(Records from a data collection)
• • •
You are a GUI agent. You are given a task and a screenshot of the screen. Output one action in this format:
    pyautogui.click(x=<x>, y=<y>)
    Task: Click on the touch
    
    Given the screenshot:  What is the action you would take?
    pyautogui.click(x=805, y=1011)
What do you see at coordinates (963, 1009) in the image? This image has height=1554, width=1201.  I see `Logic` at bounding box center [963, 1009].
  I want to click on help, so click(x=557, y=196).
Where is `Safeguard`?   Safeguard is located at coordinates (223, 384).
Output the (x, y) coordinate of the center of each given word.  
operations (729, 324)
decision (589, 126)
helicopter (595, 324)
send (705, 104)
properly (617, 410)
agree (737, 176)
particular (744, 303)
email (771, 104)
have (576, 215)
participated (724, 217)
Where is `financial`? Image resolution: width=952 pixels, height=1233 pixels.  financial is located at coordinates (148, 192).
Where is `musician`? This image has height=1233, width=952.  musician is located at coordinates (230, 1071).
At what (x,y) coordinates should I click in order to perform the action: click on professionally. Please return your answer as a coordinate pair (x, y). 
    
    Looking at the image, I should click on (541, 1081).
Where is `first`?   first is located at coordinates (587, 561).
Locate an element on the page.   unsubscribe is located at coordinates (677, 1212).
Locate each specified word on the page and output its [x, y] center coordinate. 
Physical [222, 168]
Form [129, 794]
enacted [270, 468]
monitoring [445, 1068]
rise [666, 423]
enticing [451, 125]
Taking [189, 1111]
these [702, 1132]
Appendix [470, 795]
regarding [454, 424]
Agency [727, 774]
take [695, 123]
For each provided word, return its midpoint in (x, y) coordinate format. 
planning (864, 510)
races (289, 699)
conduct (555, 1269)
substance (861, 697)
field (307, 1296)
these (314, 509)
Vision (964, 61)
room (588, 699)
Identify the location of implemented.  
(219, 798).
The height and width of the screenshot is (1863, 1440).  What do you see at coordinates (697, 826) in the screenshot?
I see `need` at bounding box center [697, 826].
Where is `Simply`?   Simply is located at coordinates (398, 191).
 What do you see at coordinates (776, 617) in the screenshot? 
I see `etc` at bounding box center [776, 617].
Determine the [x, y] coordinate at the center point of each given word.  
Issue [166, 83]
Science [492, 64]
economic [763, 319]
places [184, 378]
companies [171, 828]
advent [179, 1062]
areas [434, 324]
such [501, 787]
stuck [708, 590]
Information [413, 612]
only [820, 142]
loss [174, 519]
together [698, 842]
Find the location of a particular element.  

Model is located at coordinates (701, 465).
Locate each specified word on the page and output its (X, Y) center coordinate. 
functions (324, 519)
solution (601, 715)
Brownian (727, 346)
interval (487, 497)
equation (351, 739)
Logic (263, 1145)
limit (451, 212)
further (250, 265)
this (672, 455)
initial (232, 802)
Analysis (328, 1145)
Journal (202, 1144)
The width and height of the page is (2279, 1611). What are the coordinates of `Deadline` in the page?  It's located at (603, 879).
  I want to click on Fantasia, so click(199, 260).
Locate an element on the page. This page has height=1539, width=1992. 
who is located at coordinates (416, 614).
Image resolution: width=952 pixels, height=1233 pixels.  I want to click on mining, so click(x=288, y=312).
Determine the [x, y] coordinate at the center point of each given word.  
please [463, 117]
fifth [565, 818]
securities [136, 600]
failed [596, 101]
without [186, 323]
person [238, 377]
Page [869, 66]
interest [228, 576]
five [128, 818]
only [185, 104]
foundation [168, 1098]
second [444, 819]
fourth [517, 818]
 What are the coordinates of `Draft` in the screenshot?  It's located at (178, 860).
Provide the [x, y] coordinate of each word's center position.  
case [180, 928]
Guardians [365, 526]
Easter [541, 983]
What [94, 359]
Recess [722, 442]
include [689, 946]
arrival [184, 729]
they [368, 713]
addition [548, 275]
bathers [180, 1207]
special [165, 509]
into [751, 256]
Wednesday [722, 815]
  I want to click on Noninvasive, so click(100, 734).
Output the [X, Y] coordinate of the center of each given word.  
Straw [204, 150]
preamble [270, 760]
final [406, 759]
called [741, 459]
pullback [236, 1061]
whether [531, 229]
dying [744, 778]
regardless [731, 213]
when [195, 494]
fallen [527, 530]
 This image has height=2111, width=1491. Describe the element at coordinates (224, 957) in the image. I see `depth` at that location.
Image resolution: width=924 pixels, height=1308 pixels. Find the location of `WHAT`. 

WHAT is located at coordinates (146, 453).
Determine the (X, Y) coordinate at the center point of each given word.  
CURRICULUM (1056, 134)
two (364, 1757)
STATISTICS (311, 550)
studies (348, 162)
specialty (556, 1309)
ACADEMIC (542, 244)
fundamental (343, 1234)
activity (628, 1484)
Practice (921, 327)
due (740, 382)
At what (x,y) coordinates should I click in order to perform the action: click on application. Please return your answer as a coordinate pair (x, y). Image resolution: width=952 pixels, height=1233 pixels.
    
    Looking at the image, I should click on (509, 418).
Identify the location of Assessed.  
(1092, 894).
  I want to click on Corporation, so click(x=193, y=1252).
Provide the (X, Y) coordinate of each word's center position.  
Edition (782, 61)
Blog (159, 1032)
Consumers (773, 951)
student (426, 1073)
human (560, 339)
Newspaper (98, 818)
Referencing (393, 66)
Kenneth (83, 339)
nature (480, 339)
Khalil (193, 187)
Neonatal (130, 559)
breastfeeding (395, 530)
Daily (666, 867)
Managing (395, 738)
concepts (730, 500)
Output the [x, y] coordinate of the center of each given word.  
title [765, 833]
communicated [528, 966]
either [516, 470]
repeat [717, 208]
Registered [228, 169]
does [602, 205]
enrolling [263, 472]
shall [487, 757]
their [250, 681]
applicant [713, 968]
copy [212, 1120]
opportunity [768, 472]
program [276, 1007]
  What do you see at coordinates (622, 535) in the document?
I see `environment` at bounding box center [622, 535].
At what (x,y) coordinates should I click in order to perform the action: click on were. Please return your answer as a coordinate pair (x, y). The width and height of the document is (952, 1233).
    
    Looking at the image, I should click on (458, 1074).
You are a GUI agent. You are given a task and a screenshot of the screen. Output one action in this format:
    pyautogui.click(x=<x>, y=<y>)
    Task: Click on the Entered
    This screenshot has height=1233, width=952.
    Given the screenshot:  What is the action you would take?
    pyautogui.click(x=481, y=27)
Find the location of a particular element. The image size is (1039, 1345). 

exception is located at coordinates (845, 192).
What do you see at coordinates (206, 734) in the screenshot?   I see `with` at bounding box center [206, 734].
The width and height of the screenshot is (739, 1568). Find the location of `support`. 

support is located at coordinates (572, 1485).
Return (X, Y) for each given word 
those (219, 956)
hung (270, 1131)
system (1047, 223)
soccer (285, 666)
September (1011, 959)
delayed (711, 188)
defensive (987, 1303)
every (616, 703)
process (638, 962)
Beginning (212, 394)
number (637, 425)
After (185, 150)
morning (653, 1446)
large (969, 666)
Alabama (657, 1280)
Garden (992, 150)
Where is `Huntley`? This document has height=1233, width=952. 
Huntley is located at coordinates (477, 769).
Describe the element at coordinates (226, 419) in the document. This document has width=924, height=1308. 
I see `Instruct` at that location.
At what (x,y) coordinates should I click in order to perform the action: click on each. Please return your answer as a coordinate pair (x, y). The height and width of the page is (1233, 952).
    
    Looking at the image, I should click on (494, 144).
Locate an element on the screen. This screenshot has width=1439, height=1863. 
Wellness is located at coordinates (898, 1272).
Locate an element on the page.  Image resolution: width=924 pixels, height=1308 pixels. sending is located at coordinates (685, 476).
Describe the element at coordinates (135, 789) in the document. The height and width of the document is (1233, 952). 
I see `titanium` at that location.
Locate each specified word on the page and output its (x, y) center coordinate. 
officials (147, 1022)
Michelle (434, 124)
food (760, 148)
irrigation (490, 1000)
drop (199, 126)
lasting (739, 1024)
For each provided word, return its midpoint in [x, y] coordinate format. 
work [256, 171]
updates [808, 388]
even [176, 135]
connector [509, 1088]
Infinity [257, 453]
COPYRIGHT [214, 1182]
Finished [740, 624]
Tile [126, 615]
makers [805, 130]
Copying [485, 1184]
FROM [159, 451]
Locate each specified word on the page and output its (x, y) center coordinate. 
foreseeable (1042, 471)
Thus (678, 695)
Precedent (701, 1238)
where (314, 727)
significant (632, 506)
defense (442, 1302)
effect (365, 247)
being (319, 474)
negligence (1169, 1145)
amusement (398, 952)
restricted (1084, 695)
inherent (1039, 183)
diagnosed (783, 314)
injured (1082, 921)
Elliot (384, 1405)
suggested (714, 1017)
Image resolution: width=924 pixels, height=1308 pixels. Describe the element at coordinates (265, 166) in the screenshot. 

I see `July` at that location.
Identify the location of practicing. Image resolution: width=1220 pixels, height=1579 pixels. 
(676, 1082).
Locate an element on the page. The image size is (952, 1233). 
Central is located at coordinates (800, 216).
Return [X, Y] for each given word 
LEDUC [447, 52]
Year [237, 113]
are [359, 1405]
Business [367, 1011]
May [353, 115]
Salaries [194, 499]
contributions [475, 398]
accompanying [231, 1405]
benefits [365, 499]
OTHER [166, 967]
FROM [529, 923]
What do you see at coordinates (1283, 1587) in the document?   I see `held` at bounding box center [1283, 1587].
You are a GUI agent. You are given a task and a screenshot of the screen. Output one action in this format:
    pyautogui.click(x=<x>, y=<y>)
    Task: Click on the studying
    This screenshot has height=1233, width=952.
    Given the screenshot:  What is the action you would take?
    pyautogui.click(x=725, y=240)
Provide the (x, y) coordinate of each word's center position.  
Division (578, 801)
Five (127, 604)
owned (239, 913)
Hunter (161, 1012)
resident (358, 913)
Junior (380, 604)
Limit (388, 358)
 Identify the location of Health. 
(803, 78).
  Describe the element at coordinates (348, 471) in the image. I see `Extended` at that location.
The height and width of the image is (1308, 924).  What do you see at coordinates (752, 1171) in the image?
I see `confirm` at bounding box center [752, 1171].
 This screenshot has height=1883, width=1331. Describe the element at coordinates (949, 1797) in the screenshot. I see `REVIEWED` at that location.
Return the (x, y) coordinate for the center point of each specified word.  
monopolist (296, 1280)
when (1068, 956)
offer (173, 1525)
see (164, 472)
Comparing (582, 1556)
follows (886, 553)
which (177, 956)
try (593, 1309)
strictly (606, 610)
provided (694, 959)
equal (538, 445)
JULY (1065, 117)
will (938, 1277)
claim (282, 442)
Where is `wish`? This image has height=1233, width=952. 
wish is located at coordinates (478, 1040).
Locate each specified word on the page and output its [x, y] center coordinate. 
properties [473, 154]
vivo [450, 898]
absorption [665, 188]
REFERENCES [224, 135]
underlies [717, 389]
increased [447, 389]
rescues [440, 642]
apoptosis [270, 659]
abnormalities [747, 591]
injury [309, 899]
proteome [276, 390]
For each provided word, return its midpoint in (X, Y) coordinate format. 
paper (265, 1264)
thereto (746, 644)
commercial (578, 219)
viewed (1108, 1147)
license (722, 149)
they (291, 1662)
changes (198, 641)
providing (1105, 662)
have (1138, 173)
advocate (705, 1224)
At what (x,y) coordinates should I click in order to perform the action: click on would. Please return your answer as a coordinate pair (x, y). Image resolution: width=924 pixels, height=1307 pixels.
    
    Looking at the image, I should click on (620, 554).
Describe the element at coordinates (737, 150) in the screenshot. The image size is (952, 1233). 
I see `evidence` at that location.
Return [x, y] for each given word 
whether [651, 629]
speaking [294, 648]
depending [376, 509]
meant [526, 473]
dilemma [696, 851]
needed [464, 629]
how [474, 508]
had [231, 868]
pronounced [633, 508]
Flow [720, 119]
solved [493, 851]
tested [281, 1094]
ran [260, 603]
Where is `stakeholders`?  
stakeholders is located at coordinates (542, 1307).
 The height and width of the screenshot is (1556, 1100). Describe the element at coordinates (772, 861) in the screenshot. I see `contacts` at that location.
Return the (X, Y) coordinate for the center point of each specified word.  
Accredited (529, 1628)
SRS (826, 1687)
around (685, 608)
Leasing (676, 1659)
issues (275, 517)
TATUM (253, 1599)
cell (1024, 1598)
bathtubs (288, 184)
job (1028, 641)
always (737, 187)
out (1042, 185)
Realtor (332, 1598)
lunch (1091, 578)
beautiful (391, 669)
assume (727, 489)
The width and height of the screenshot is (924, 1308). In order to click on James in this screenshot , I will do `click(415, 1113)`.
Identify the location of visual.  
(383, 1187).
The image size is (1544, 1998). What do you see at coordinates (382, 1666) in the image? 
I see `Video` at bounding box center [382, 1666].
• • •
> What is required
Turn the lines of the data, starting at the line containing "fifth [565, 818]" and ending at the line containing "Blog (159, 1032)", into a numbered list with blank lines left out.

> Solution to the problem
1. fifth [565, 818]
2. securities [136, 600]
3. failed [596, 101]
4. without [186, 323]
5. person [238, 377]
6. Page [869, 66]
7. interest [228, 576]
8. five [128, 818]
9. only [185, 104]
10. foundation [168, 1098]
11. second [444, 819]
12. fourth [517, 818]
13.  What are the coordinates of `Draft` in the screenshot?  It's located at (178, 860).
14. Provide the [x, y] coordinate of each word's center position.  
15. case [180, 928]
16. Guardians [365, 526]
17. Easter [541, 983]
18. What [94, 359]
19. Recess [722, 442]
20. include [689, 946]
21. arrival [184, 729]
22. they [368, 713]
23. addition [548, 275]
24. bathers [180, 1207]
25. special [165, 509]
26. into [751, 256]
27. Wednesday [722, 815]
28.   I want to click on Noninvasive, so click(100, 734).
29. Output the [X, Y] coordinate of the center of each given word.  
30. Straw [204, 150]
31. preamble [270, 760]
32. final [406, 759]
33. called [741, 459]
34. pullback [236, 1061]
35. whether [531, 229]
36. dying [744, 778]
37. regardless [731, 213]
38. when [195, 494]
39. fallen [527, 530]
40.  This image has height=2111, width=1491. Describe the element at coordinates (224, 957) in the image. I see `depth` at that location.
41. Image resolution: width=924 pixels, height=1308 pixels. Find the location of `WHAT`. 
42. WHAT is located at coordinates (146, 453).
43. Determine the (X, Y) coordinate at the center point of each given word.  
44. CURRICULUM (1056, 134)
45. two (364, 1757)
46. STATISTICS (311, 550)
47. studies (348, 162)
48. specialty (556, 1309)
49. ACADEMIC (542, 244)
50. fundamental (343, 1234)
51. activity (628, 1484)
52. Practice (921, 327)
53. due (740, 382)
54. At what (x,y) coordinates should I click in order to perform the action: click on application. Please return your answer as a coordinate pair (x, y). Image resolution: width=952 pixels, height=1233 pixels.
55.     Looking at the image, I should click on (509, 418).
56. Identify the location of Assessed.  
57. (1092, 894).
58.   I want to click on Corporation, so click(x=193, y=1252).
59. Provide the (X, Y) coordinate of each word's center position.  
60. Edition (782, 61)
61. Blog (159, 1032)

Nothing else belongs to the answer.